▶ [LISTED ENTRIES]:
______________________________

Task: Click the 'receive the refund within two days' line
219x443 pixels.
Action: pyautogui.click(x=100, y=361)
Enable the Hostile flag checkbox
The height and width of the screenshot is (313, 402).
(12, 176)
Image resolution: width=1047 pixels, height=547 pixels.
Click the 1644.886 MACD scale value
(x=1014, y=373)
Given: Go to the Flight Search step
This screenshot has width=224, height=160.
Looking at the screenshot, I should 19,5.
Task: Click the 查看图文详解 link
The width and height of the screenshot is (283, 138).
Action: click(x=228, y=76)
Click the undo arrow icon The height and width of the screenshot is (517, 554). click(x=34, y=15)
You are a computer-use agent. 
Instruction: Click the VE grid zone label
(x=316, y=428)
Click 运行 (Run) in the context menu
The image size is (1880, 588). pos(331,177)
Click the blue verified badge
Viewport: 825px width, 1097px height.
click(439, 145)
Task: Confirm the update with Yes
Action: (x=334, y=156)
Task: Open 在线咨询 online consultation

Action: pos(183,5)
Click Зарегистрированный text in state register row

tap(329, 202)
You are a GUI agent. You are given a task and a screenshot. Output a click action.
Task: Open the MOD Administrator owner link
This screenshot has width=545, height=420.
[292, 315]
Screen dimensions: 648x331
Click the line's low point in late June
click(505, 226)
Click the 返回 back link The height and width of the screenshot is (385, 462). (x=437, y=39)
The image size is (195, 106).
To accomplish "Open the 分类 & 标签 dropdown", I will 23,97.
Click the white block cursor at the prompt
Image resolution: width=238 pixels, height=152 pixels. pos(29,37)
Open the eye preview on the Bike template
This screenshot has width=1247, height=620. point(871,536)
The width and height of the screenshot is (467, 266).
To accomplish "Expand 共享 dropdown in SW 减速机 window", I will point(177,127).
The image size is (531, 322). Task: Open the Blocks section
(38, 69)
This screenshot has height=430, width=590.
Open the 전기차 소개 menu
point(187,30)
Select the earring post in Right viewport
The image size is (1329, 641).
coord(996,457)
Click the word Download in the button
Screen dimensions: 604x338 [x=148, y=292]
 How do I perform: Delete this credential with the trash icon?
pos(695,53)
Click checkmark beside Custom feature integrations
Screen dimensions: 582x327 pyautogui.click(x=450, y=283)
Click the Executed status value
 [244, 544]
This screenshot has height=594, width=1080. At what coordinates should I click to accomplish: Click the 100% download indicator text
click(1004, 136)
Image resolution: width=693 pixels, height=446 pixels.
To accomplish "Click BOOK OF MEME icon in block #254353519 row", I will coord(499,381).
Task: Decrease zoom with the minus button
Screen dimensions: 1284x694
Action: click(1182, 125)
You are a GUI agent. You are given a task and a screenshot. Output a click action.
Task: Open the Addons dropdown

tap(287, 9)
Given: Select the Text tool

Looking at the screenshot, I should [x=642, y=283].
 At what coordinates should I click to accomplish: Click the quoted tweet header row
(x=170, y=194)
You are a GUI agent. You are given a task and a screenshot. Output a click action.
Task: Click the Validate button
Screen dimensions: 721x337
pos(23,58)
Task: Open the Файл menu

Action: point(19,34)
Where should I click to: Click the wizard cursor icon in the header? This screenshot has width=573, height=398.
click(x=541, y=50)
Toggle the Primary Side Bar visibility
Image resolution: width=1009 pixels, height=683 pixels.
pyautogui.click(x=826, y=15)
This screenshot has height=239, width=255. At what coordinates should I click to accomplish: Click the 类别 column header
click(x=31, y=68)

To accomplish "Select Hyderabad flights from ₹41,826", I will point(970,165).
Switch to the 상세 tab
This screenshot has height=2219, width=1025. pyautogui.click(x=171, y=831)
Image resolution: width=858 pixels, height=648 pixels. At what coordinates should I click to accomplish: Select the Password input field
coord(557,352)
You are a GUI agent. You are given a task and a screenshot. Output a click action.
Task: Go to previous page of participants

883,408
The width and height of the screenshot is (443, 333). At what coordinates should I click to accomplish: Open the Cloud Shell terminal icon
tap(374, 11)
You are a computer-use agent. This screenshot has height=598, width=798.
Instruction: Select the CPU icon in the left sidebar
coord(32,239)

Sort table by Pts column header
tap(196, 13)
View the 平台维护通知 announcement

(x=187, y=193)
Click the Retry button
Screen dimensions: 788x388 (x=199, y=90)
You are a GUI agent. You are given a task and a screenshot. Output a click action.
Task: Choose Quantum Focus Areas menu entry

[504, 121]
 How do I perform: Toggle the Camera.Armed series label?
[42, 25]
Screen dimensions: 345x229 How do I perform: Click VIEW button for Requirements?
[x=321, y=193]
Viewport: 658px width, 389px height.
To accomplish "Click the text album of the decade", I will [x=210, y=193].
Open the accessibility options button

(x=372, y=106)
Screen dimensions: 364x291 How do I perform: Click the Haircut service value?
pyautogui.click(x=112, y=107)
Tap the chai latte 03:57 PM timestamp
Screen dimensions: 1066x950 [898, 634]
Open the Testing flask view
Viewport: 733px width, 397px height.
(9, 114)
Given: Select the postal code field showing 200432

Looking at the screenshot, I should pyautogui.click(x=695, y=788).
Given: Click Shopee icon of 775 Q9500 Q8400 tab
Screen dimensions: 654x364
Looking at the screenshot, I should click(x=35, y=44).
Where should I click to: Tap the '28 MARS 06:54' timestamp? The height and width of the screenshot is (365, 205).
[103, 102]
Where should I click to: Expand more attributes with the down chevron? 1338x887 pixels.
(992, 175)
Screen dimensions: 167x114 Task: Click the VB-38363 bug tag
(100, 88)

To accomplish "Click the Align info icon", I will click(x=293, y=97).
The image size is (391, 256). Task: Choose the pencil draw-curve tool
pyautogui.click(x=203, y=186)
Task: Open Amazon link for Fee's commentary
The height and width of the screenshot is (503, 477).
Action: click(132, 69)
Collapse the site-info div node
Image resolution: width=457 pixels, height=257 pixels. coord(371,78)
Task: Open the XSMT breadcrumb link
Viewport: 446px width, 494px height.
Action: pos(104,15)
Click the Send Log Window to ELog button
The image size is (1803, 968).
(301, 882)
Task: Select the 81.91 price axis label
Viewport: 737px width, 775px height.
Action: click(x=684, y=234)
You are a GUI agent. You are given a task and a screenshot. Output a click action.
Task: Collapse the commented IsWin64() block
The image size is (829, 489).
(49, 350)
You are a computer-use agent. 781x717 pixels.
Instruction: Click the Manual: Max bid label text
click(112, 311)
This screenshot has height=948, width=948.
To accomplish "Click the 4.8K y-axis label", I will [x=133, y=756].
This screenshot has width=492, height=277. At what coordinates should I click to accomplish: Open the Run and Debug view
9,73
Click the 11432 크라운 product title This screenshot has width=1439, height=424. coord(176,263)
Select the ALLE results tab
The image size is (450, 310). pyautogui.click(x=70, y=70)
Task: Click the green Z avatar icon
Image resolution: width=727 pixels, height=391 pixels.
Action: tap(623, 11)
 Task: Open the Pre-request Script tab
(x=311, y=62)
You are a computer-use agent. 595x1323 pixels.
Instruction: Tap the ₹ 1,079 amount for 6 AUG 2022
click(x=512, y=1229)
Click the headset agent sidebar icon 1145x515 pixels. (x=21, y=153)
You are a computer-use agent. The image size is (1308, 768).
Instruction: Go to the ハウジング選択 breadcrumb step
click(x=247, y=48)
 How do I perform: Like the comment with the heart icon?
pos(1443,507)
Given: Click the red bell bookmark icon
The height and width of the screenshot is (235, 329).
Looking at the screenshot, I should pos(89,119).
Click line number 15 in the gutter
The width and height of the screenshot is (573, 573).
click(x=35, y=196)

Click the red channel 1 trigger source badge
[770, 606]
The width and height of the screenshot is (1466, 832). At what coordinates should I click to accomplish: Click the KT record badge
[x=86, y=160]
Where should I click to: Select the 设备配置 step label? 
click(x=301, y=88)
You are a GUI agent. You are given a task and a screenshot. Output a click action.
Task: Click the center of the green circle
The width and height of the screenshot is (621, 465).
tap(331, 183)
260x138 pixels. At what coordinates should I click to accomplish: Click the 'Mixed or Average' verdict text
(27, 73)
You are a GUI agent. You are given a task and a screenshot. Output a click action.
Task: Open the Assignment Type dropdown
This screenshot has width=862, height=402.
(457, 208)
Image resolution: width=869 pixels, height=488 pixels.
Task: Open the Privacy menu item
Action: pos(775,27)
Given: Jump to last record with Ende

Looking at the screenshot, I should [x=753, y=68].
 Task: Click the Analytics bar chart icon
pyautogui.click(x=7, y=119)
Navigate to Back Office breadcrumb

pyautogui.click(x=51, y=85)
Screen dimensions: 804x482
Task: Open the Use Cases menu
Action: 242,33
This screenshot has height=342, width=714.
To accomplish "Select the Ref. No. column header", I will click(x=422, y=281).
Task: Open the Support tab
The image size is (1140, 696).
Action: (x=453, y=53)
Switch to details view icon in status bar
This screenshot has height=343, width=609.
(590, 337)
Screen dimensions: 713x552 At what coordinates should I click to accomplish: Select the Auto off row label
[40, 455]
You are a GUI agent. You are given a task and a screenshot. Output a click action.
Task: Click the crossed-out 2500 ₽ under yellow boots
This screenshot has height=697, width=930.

______________________________

▶ [WHAT THIS TASK INVOLVES]: Copy out every line of the data that includes "link".

▶ [ANSWER TO THIS EXERCISE]:
Task: Click the 查看图文详解 link
Task: Open the MOD Administrator owner link
Click the 返回 back link The height and width of the screenshot is (385, 462). (x=437, y=39)
Task: Open Amazon link for Fee's commentary
Task: Open the XSMT breadcrumb link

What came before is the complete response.